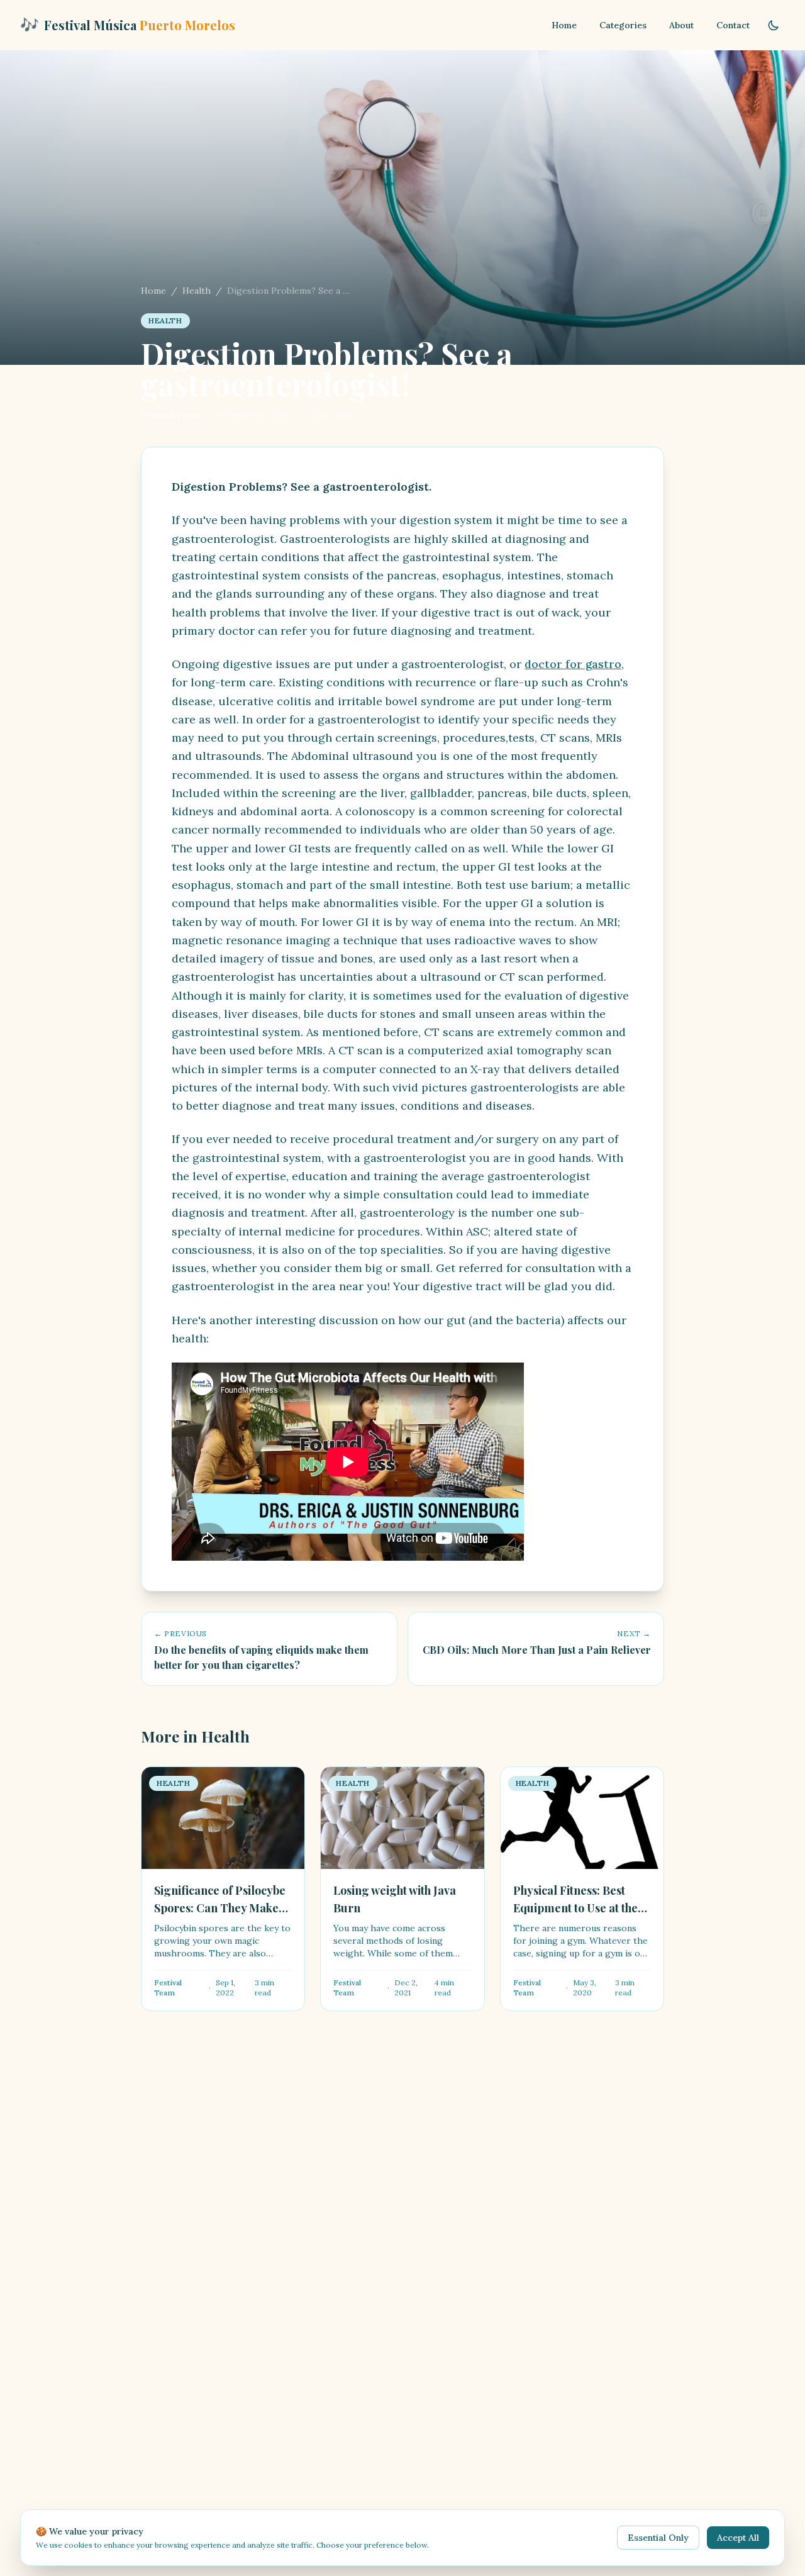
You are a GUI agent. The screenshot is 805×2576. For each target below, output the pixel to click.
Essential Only (658, 2537)
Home (564, 25)
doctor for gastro (573, 664)
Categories (623, 25)
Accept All (738, 2537)
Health (196, 290)
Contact (733, 25)
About (681, 25)
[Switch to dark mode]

= = = = =

### [Work instructions]
An exact reproduction of the material above is needed, without its pictures.

### [Output for this task]
You are a GUI agent. The screenshot is 805×2576. For each target below, output the pixel to click.
Essential Only (658, 2537)
Home (564, 25)
doctor for gastro (573, 664)
Categories (623, 25)
Accept All (738, 2537)
Health (196, 290)
Contact (733, 25)
About (681, 25)
[Switch to dark mode]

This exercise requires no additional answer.